En el pueblo, su tía alguna vez dijo: «Tiene los ojos azules. Es maldición de quien ultrajó a su madre y la condenó a muerte». Ciertamente, su padre desconocido fue un soldado soviético. En ese entonces, Afganistán había sido invadido, desde 1979, por rusos y, cuando los Talibanes tomaron el poder en el 1996, ocurrieron los hechos muy confusos que pusieran a su madre en entredicho. La asesinaron por tener un radio de pilas eléctricas, por decidir que lo conservaría como su único regalo a Pashto, el Melancólico, que todavía ella, siendo madre buena, cargara en sus brazos.
La Tía dice que, así como a su madre, los talibanes no creyeron que la radio es un recuerdo de una experiencia de ultraje, «¿entonces, por que no quiso echar a la basura?», preguntaron. Es que el ruso se encariñó con ella, a pesar de haberla violado. Además su vecindario de hoy es tan brutal e intolerante como aquellos talibanes del régimen político-militar-religioso que gobernara alrededor de 90% del territorio de Afganistán.

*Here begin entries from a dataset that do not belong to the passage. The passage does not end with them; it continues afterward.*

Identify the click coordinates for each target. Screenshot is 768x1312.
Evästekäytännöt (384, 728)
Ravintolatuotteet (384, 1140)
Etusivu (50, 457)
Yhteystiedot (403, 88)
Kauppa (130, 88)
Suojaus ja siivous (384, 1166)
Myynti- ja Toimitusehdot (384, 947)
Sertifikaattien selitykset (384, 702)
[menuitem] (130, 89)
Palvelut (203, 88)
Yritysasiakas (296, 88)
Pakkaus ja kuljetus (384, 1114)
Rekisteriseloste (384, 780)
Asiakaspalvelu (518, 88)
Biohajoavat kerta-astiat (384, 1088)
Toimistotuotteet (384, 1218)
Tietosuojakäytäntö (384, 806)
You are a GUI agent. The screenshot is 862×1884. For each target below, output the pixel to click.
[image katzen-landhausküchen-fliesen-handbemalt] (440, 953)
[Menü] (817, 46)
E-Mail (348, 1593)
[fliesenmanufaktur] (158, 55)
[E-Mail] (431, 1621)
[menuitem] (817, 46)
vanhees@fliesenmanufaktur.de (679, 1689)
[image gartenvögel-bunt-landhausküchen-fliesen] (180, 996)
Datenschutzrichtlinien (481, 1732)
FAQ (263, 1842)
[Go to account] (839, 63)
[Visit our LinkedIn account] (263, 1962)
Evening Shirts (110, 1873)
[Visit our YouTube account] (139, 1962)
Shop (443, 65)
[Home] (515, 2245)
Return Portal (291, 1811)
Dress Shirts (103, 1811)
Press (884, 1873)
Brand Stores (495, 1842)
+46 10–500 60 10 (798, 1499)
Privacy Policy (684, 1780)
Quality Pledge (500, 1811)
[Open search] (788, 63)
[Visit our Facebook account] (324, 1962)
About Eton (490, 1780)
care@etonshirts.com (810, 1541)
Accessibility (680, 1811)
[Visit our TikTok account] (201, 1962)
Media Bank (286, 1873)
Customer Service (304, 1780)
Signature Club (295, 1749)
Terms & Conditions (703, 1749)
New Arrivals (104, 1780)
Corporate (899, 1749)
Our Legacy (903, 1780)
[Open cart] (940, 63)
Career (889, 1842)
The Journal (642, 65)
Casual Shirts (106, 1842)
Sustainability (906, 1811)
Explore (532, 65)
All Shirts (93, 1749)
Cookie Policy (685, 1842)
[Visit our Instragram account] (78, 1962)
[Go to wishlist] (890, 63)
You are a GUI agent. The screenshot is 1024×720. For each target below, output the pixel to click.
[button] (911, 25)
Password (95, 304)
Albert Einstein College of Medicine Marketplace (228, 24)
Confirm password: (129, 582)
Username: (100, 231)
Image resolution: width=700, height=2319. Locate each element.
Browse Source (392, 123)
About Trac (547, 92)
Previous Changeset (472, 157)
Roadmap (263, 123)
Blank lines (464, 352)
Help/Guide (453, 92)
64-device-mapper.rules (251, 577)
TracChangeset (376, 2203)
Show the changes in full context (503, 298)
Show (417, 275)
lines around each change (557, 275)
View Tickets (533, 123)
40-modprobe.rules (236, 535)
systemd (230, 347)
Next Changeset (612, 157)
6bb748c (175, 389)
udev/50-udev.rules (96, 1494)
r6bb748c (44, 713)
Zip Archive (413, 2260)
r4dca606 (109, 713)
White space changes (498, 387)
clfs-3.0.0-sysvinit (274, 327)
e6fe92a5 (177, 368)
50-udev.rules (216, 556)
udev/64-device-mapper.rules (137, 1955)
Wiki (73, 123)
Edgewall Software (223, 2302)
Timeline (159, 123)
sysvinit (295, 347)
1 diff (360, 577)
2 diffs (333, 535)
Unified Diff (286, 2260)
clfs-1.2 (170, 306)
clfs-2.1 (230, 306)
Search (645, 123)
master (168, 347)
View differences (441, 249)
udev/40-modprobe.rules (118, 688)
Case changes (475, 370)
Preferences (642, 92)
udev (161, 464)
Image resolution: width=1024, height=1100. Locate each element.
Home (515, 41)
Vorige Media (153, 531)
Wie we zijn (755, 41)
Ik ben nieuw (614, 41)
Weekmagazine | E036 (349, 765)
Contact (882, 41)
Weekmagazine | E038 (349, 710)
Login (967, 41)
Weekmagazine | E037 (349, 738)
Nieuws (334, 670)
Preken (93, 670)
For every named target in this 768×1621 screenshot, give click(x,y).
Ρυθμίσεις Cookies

Ella recuerda y no dice lo que él dijo: «Mamá tía, voy hallar el secreto, cómo se fabrica una pila». Ella no diría que hay educarse para saber sobre la tecnología. Ella nunca vio una pila ni una radio (excepto cuando su sobrina la trajo). Todavía a la fecha de hoy ni un televisor. Nunca fue a la escuela y no hay escuelas, ni públicas ni privadas en el suburbio de Kadanhar-sur que ella conoce. Cuando su sobrina mostró inquietudes de educarse, a la misma edad que Pashto, tropas de los mal llamados «guerreros santos» o mujahidines que lanzaron la cruzada anti-soviética, con apoyo de los Estados Unidos, destruyeron la escuelita privada donde la madre de Pashto obtuvo unos libros y diccionarios de ruso. Poco antes, se condenó a pena de muerte a misioneros que enseñaban rudimentos de cristianismo y inglés y ruso para los afganos.
«Tu madre tuvo tantas ambiciones y buenos deseos para tí. Mira que te regaló un radio, días antes de que dispararan balas sobre su espalda». Y Pachto, al escuchar esta confesión, dijo que amará a su madre y su radio para siempre; pero... le tocó crecer en días de pánico, a partir del 9 /11 y la crisis que se desatara, desde 1996. Bombardeos. Y él... vivía con el desafío de Prometeo, apetente de sacar el secreto al fuego, robándose pilas y químicos (o AEI, como se dice por estos rumbos del sur de Kandahar, ciudad en que viviera el mulá Mohamed Omar). Hoy no se sabe si vivo o si muerto.
Y le trajeron pilas. Polvo de pilas. «¿Eso querías, niño?» Los amigos le trajeron pilas en abundancia y robaron, a hurtadillas de la agencia de los Malish, explosivos de una fábrica en Baram Chah, y le dijeron: «Averigua cómo se utilizan. Son los materiales para hacer baterías. Son peligrosos químicos, cuya energía dura para siempre, si no es que mata al imprudente».
Y el científico melancólico comenzó a esperimentar y halló la muerte cuando creyó que su radio se comunicaría con las ondas hertzianas de la libertad.